Element and text location data

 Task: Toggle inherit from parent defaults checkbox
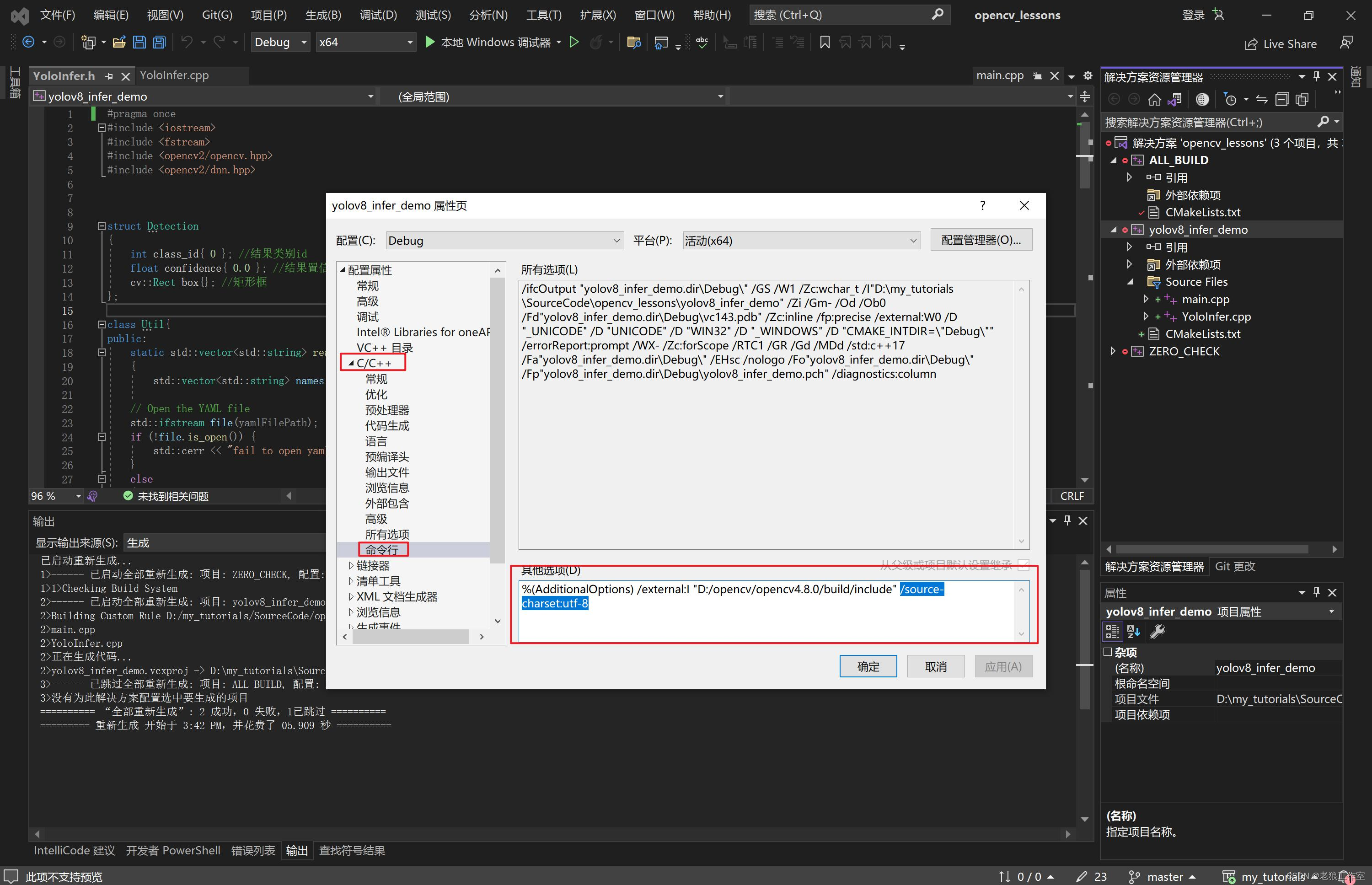(x=1023, y=565)
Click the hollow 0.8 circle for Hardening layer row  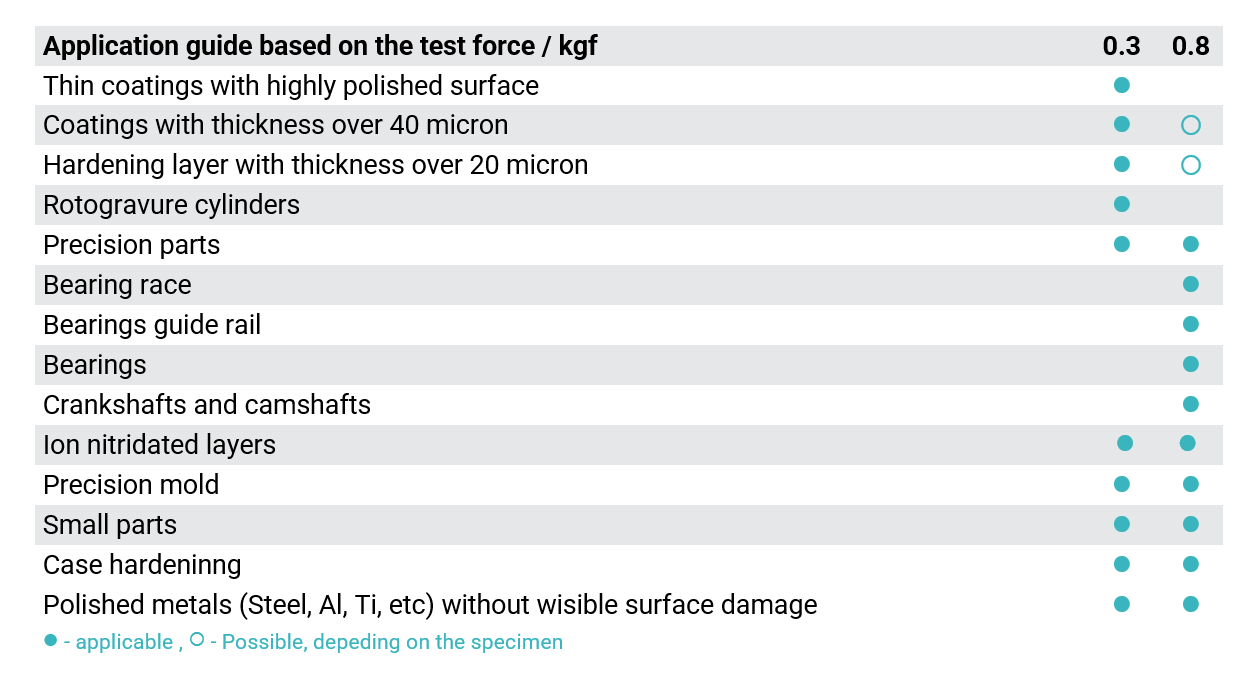point(1190,165)
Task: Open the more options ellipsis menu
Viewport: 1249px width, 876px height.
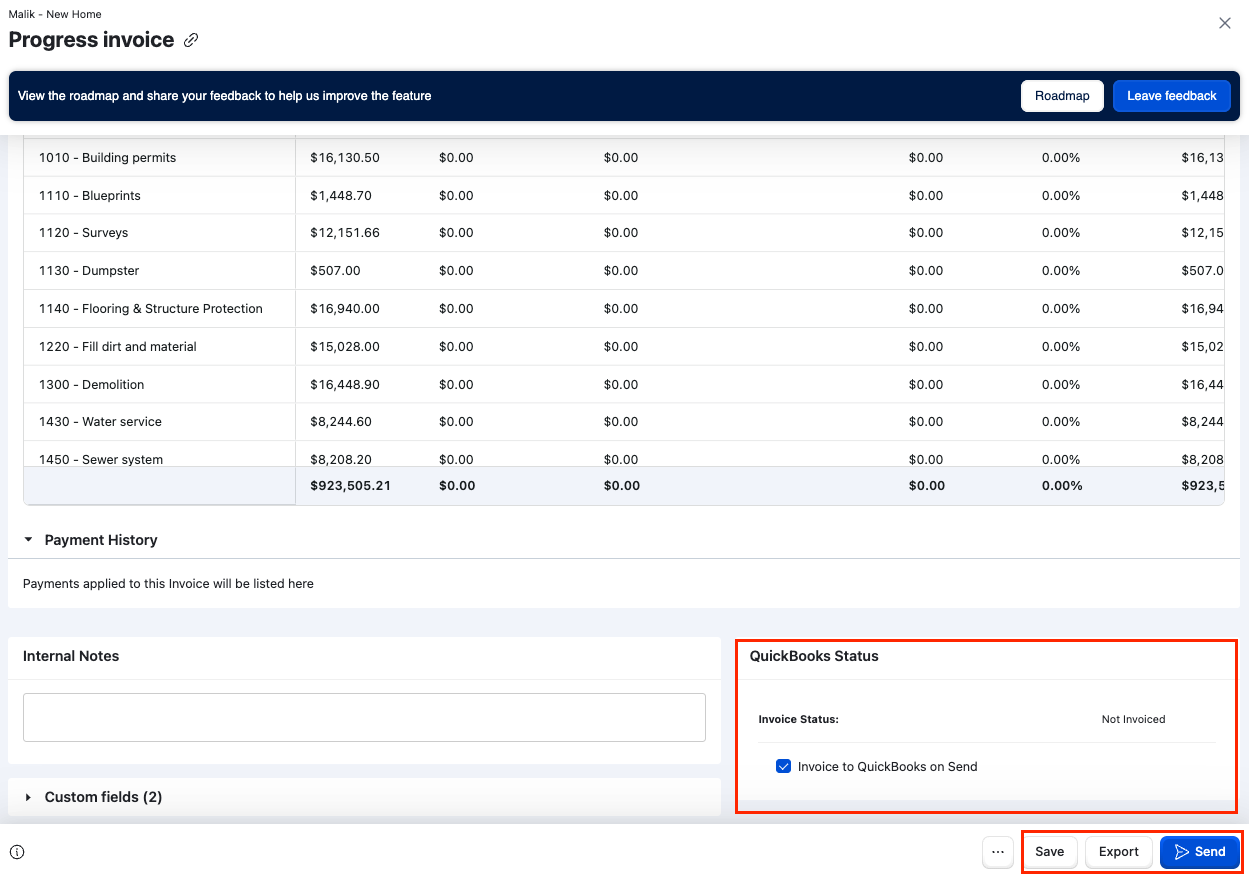Action: point(997,852)
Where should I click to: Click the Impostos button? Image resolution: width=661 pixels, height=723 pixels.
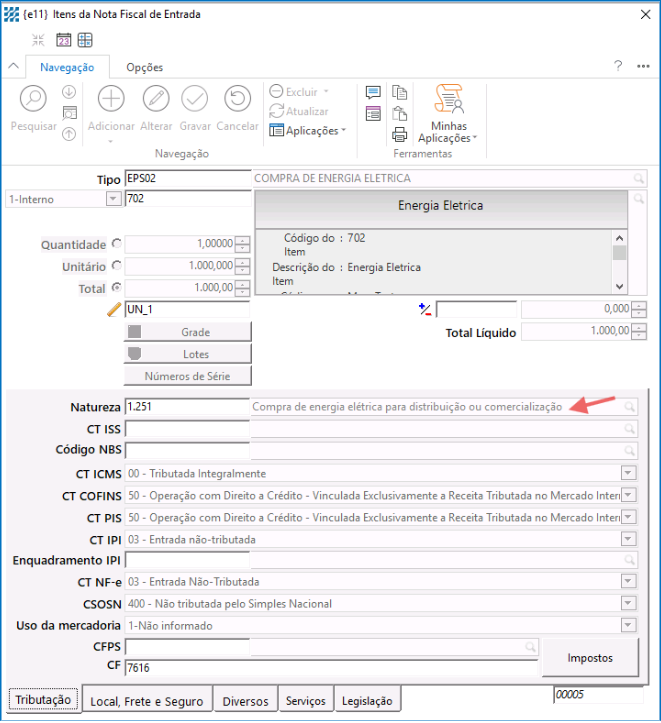(590, 658)
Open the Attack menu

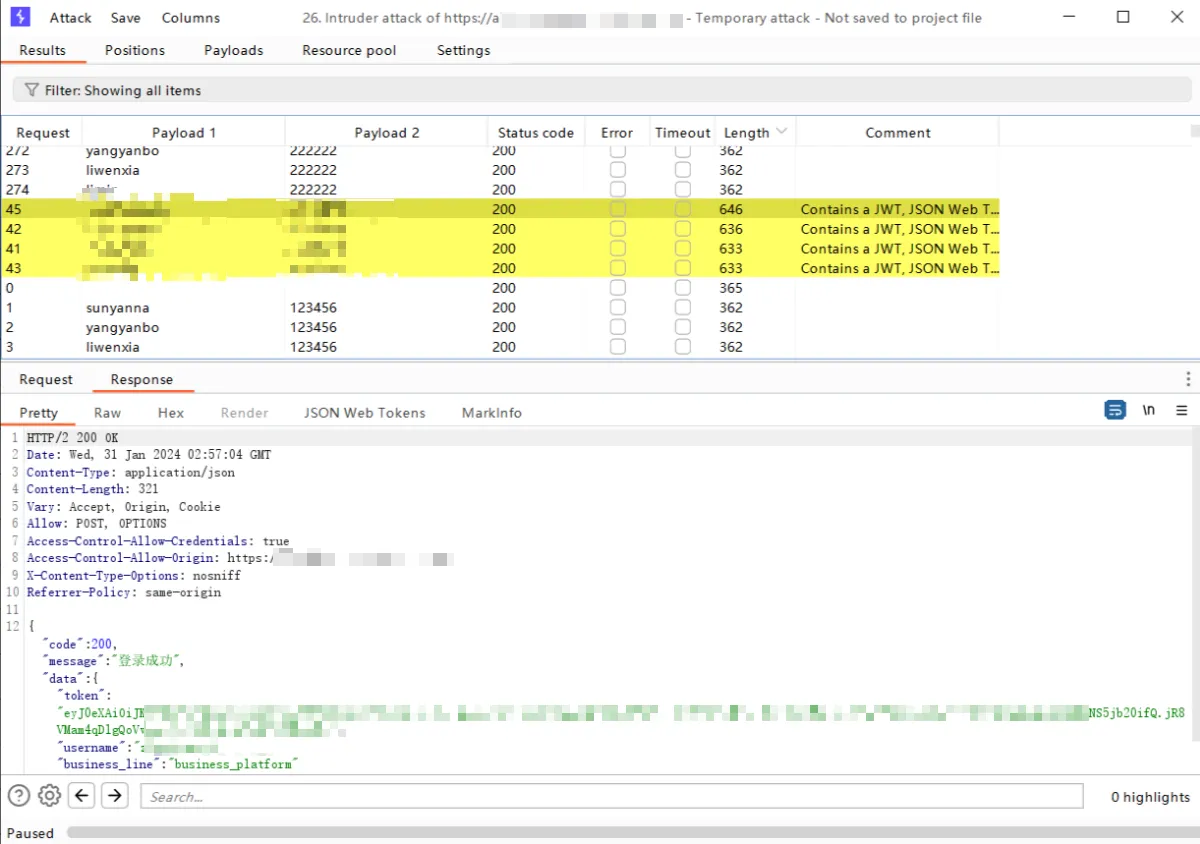click(70, 18)
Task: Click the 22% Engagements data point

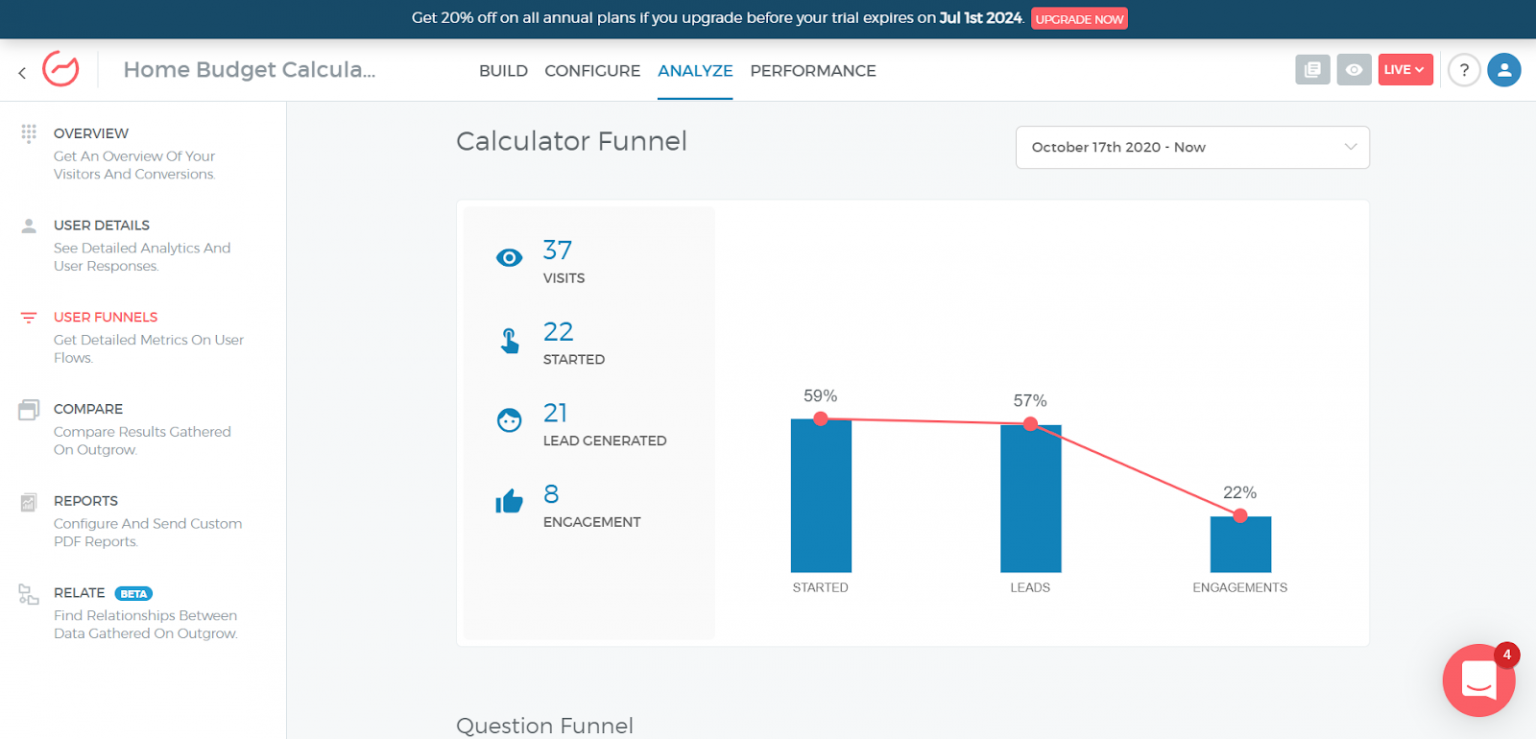Action: [1240, 516]
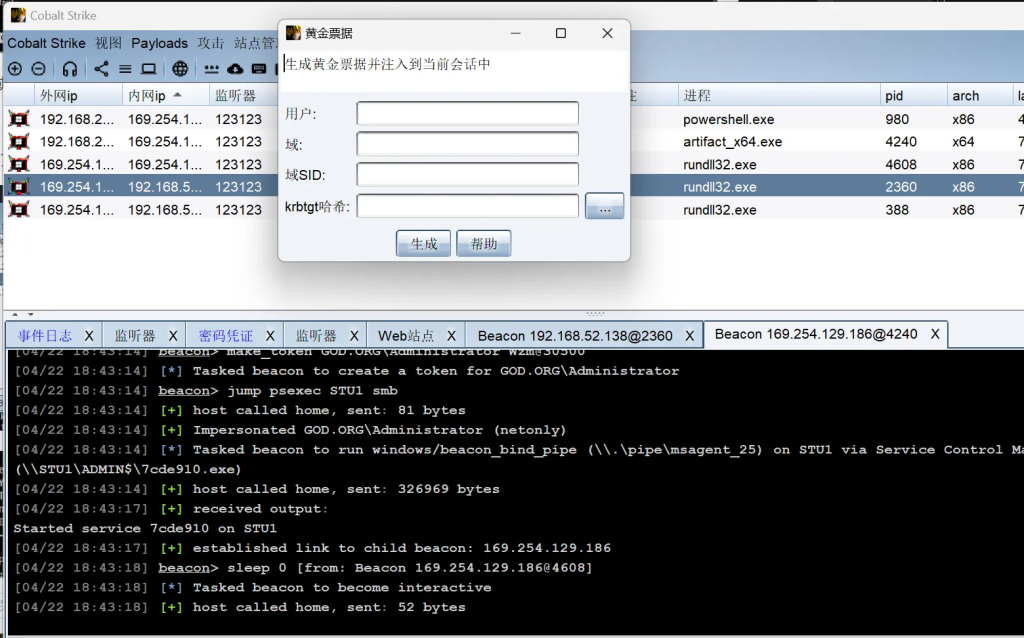Open the 视图 menu
The image size is (1024, 638).
pyautogui.click(x=108, y=43)
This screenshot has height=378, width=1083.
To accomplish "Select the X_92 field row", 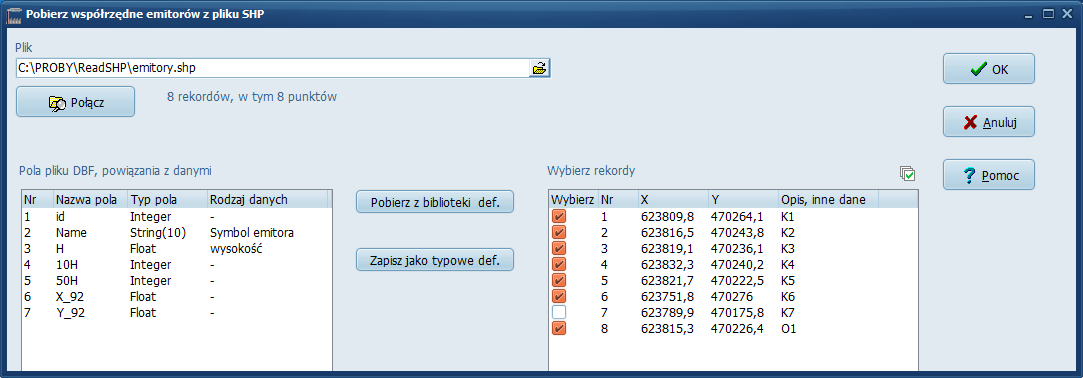I will coord(177,297).
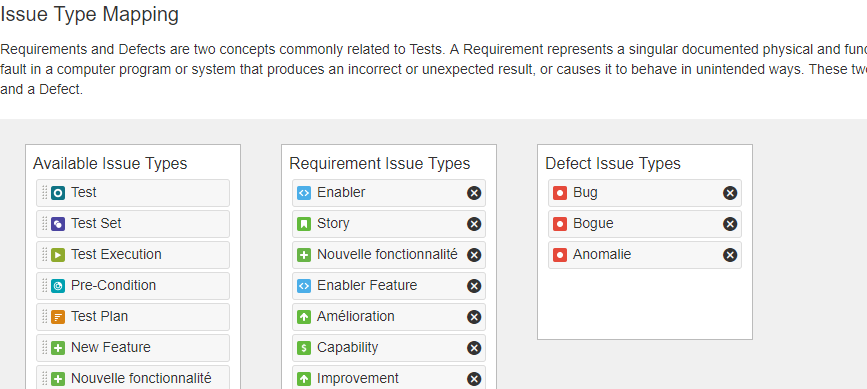Click remove icon next to Nouvelle fonctionnalité requirement
Viewport: 867px width, 389px height.
tap(474, 255)
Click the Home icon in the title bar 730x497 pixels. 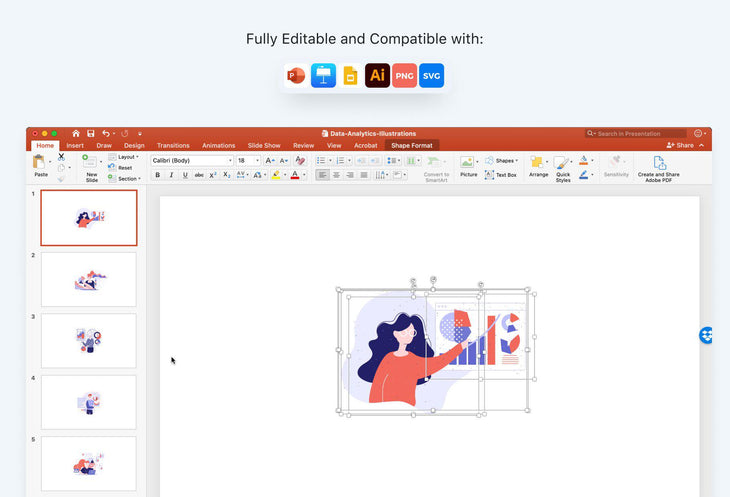[76, 133]
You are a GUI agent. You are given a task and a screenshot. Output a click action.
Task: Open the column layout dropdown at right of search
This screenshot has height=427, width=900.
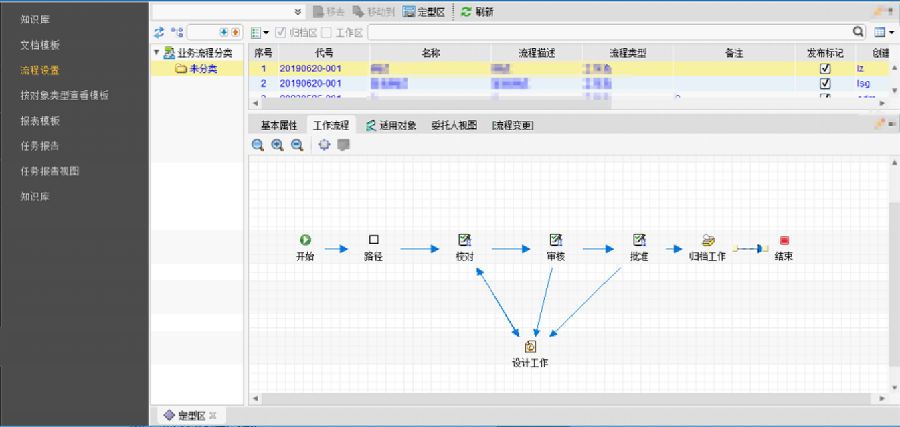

**Your objective:** Find every line in the data above that contains the word "width" and copy each one out.

**Solved exercise:**
Viewport: 1249px width, 876px height.
Where should I click to: Click the Impostos button? Image resolution: width=661 pixels, height=723 pixels.
This screenshot has height=378, width=1083.
Viewport: 867px width, 389px height.
This screenshot has height=427, width=900.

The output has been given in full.